Exception in thread "main" org.apache.spark.sql.AnalysisException: Queries with streaming sources must be executed with writeStream.start();
FileSource[/tmp/wfc/structured-streaming-2-sinks//data]
    at org.apache.spark.sql.catalyst.analysis.UnsupportedOperationChecker$.throwError(UnsupportedOperationChecker.scala:447)
    at org.apache.spark.sql.catalyst.analysis.UnsupportedOperationChecker$.$anonfun$checkForBatch$1(UnsupportedOperationChecker.scala:38)
    at org.apache.spark.sql.catalyst.analysis.UnsupportedOperationChecker$.$anonfun$checkForBatch$1$adapted(UnsupportedOperationChecker.scala:36)

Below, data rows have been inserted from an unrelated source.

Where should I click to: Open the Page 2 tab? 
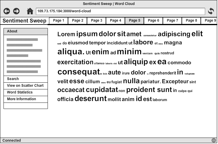[x=78, y=21]
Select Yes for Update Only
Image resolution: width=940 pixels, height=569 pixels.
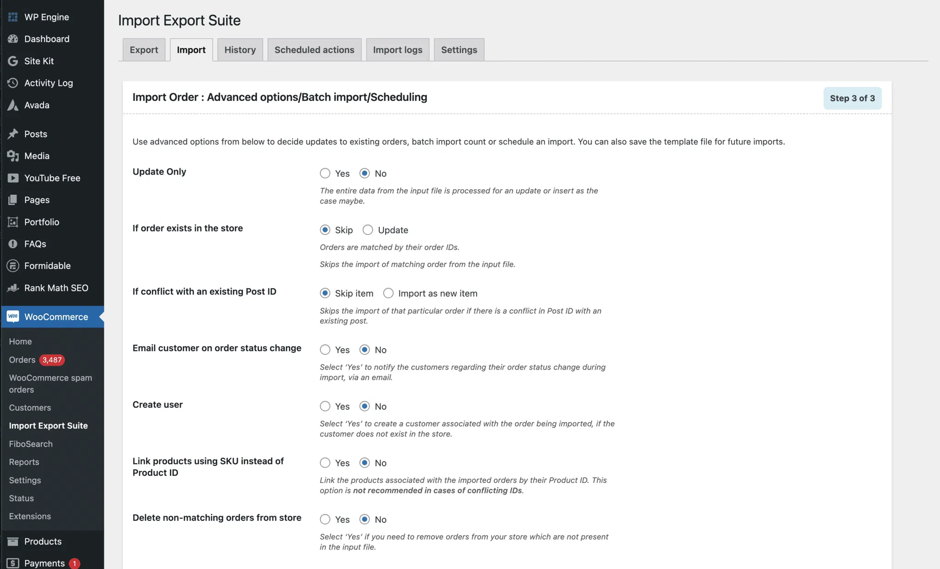pos(325,174)
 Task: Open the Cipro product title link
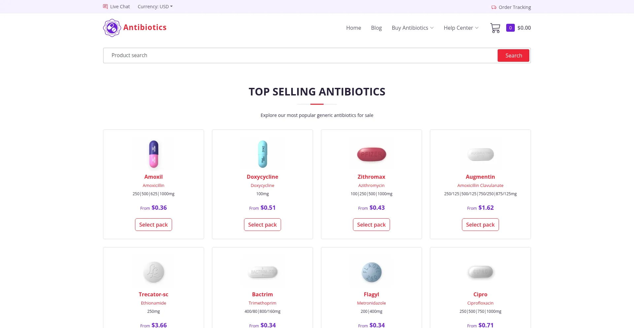click(480, 294)
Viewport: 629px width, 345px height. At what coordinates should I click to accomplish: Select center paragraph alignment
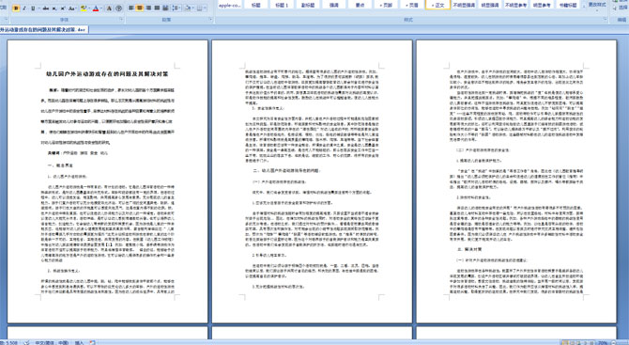140,8
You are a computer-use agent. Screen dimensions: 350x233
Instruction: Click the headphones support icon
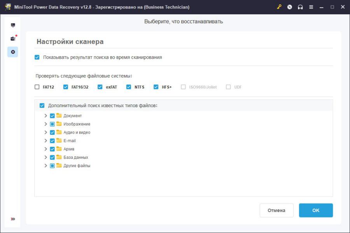(x=300, y=7)
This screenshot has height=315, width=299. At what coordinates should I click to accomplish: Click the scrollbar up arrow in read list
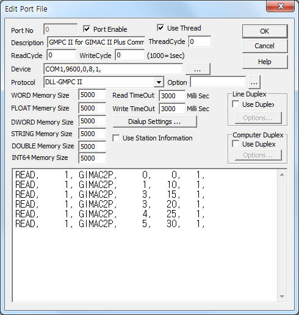click(x=282, y=175)
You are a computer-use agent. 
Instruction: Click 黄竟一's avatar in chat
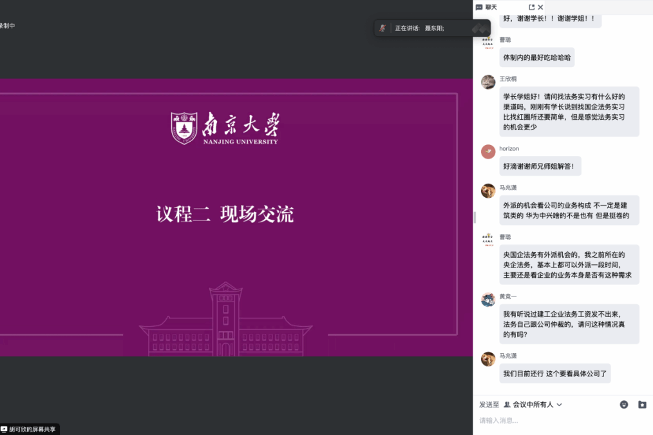pyautogui.click(x=488, y=299)
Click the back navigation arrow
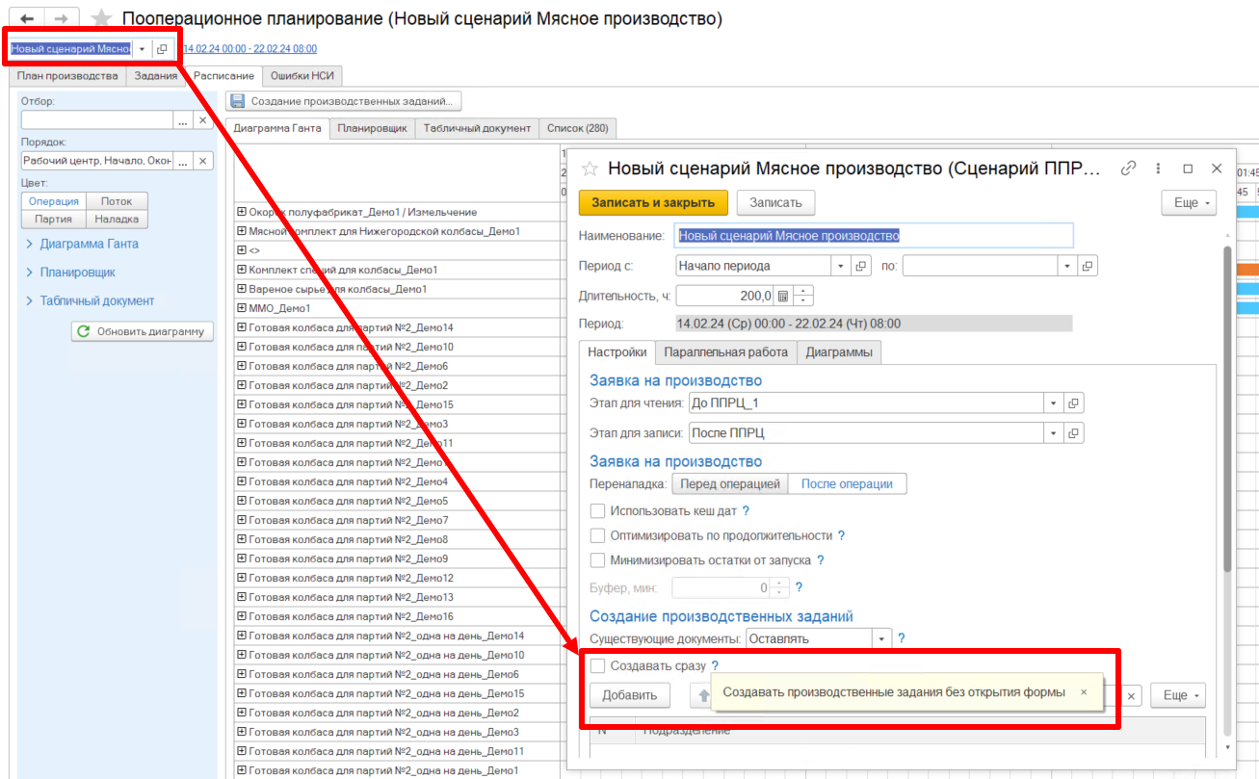Image resolution: width=1259 pixels, height=779 pixels. click(27, 19)
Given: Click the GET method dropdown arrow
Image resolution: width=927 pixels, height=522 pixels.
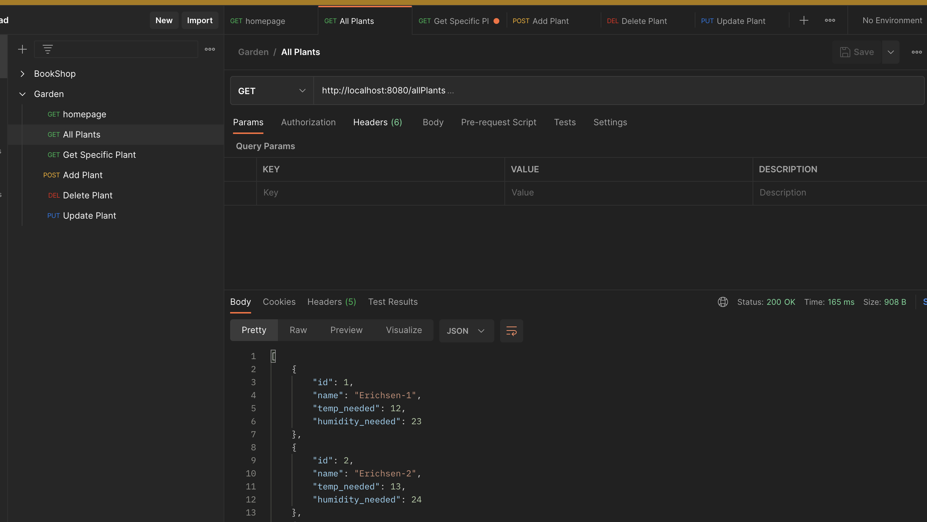Looking at the screenshot, I should pyautogui.click(x=302, y=90).
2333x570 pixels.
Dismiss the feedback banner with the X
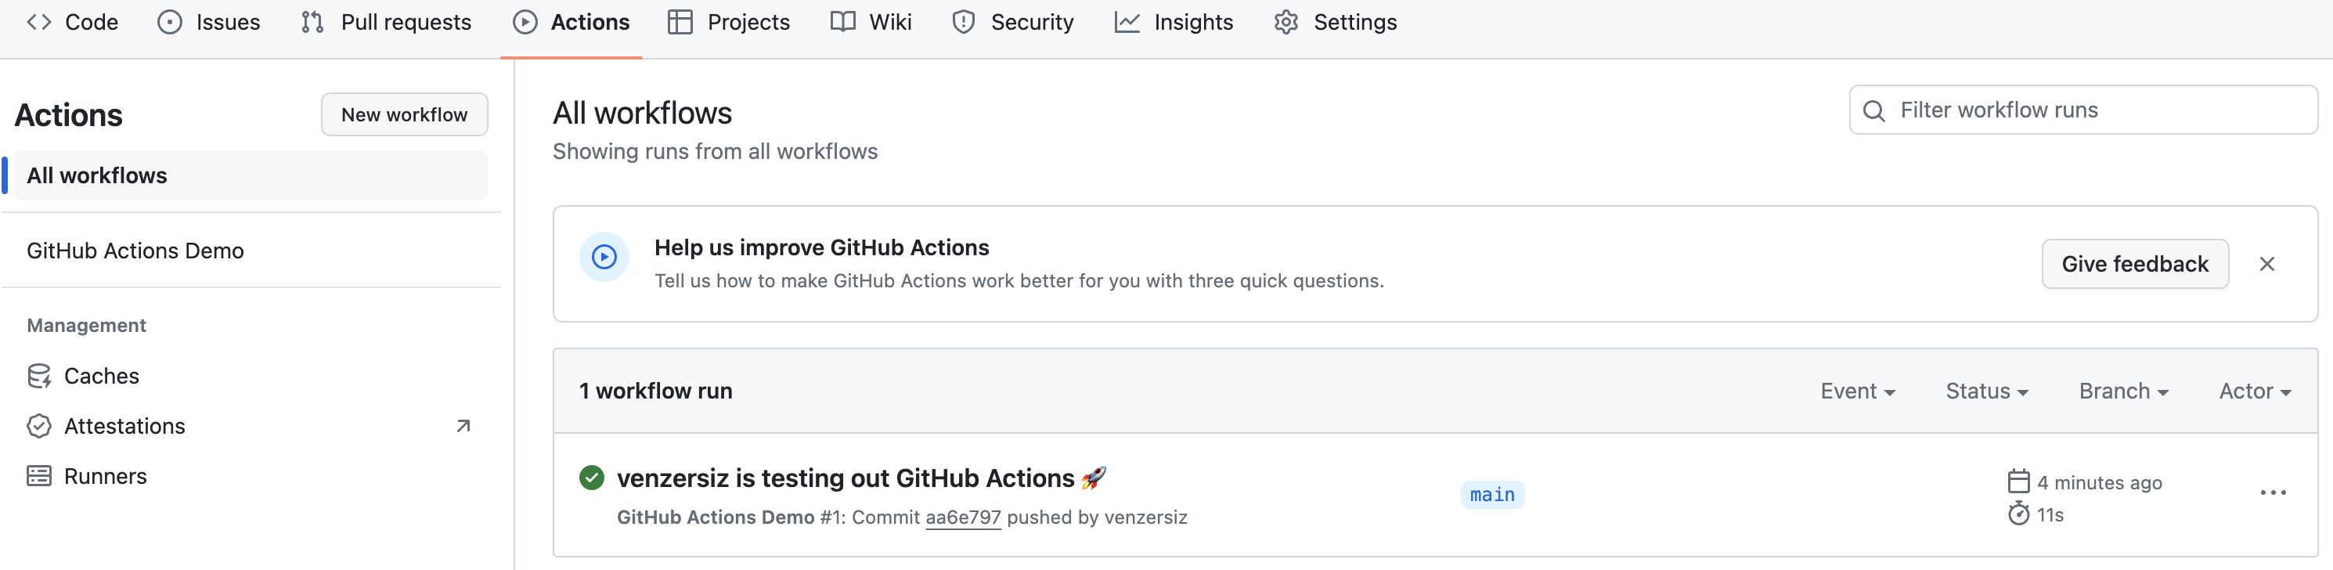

Why is that double reading? Each data sink creates a DataStreamWriter that initializes the Sink implementation corresponding to the job method and starts a query. Starting the query involves creating a new instance of StreamingQueryWrapper and inherently, the StreamExecution (MicroBatchExecution or ContinuousExecution, depending on the query mode). The queries are independent and both generate dedicated physical execution plans, hence separate data reading processes.

Reading consistency

Does it mean the 2 queries in the same application can process separate data? After all, the checkpoints are different, so technically both track different offsets. Let's change the data source to the rate stream with some randomness added by the sleep:

val filesWithNumbers = sparkSession
  .readStream
  .format("rate")
  .option("rowsPerSecond", 1)
  .load
  .select("value").as[Long]
   .map(nrAsString => {
  	Thread.sleep(Random.nextInt(3000))
  	println(s"Converting $nrAsString")
  	nrAsString.toInt
  })
// 
// Replaced to the same transformation to compare the output size
  val multipliedBy2 = filesWithNumbers.map(nr => nr * 3)

If you run the code, you'll see the first jobs processing the same volume of data. But these numbers will change with time:

You can see that despite this open possibility of declaring multiple Structured Streaming queries in the same application, there are some important consequences. The queries are separate, so they have different lifecycles.